The Assassin is like some stereotypical beauty – gorgeous, but frustratingly incapable of prolonged conversation. “The Assassin es como esas bellezas estereotipadas: magníficas pero desesperadamente incapaces de mantener una conversación prolongada”
(Kate Taylor, Globe and Mail).
Premio al mejor director –Hou Hsiao-Hsien, veterano realizador taiwanés- en el Festival de Cannes 2015, The Assassin (la asesina) es una de esas hermosas historias incomprensibles que con frecuencia nos ofrece lo mejor del arte oriental.
Tan filosófica como elíptica, The Assassin es sobre todo unos paisajes grandiosos, unos colores que explotan ante la vista del espectador, una iluminación grandiosa, una fotografía perfecta, unos encuadres irrepetibles en los que hasta las nubes parecen formar parte del atrezzo, de tan perfectas; unos personajes imposibles de retener, aunque impresionantes en sus largos abrigos de pesadas sedas, sus complejos peinados y su incapacidad para pronunciar dos frases seguidas. Y, dicho lo anterior, me pregunto si estoy hablando de una película o de casi dos horas de descarga estética: tanta belleza casi imposible de aguantar soportada por un argumento que, a la postre, importa poco.

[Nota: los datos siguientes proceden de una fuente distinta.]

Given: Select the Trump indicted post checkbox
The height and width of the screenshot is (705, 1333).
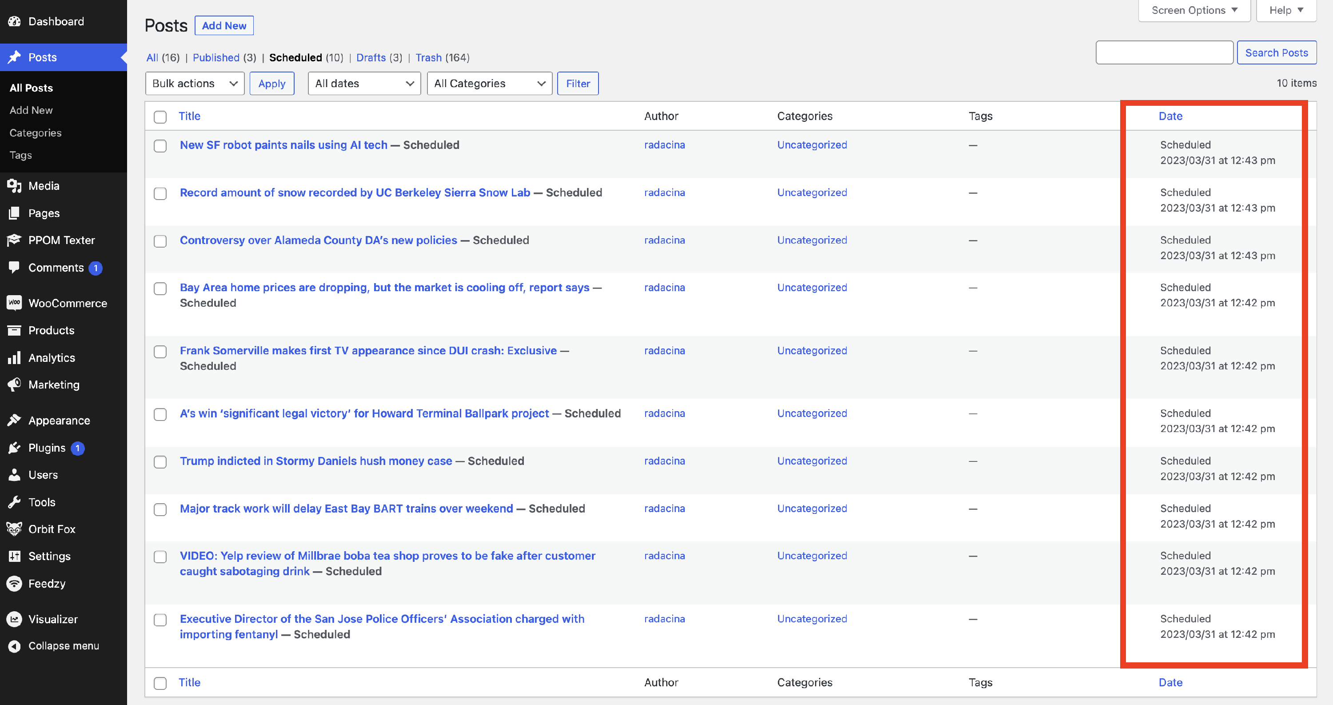Looking at the screenshot, I should coord(160,462).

China, siglo IX. Nie Yinniang, una silueta vestida completamente de negro atraviesa los paisajes de una China grandiosa y regresa junto a su familia tras pasar varios años en otro territorio del imperio, en manos de una monja que se ha encargado de su educación y le ha iniciado en las artes marciales, y que se despide tras encomendarle el asesinato de los personajes corruptos de la provincia de Weibo, y en particular el de su primo Tian Ji’an, con quien debió casarse tiempo atrás, convertido ahora en un tirano gobernador, enfrentado al Emperador. Como en las grandes tragedias románticas, Nie Yinnian la vengadora pasará por una crisis de conciencia y tendrá que optar por sacrificar al hombre que ha amado siempre, o abandonar la orden de los Asesinos.

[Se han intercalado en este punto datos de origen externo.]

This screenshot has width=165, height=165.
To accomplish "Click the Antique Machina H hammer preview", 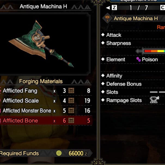I will (x=41, y=44).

Este es, en síntesis, un resumen de la historia tal y como nos la cuentan en las hojas de promoción de la película. Porque la verdad es que sin apenas diálogos, ni tampoco música –tan solo algunos ruidos repetitivos y un par de interpretaciones en una suerte de clave-, llena de esos interminables silencios tan característicos de las artes escénicas del extremo oriente, yo hablaría más bien de casi dos horas frente a una pantalla donde se sucede una interminable y lenta puesta en escena, en ocasiones más teatral y en otras más parecida a los cuadros de una exposición. Admirable en su belleza, pero fría e incapaz de provocar otro tipo de sensaciones o sentimientos.

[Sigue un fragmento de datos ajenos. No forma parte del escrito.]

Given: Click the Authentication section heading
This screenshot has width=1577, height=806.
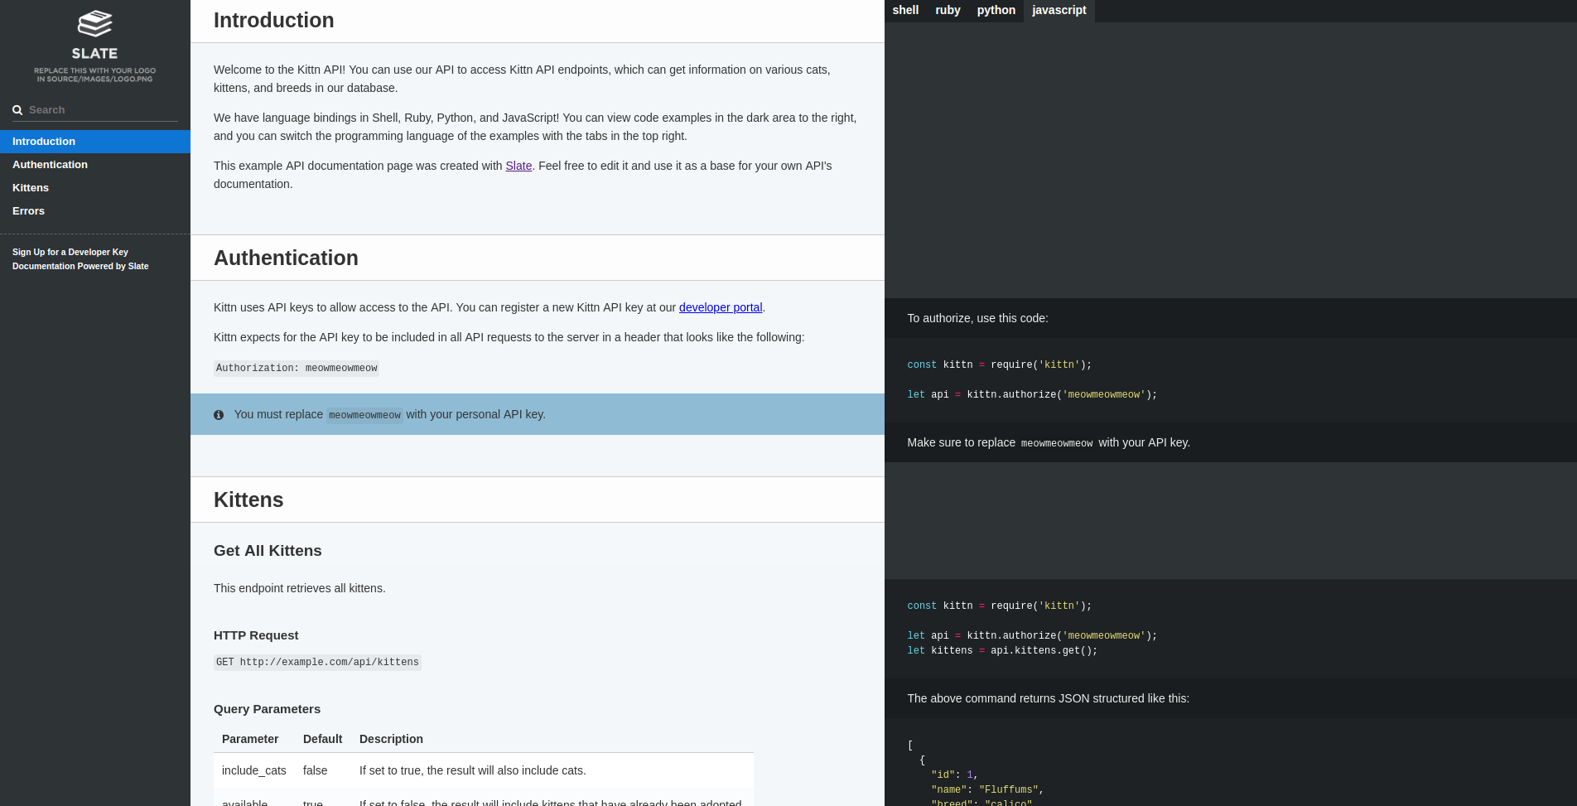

Imágenes de nieblas sobre las que aparecen los picos de las montañas, partículas de polvo que parecen danzar sobre un rayo de sol, negras cabelleras relucientes, sedas de todos los colores del rojo, un par de duelos a cuchillo de excelente coreografía, en un bosque de hojas plateadas; estampas familiares de la mujer y los hijos del gobernador, más parecidas a poses para fotografías del carné de familia numerosa; secuencias del emperador recostado en un diván y los hombres de su corte en postura rígida alrededor, semejantes a las bacanales romanas; juguetonas concubinas corriendo por los pasillos o preparando el baño de la esposa, “la cámara de Hou Hsiao-Hsein es un pincel, a veces un cuchillo. Acaricia y corta” (Télérama)…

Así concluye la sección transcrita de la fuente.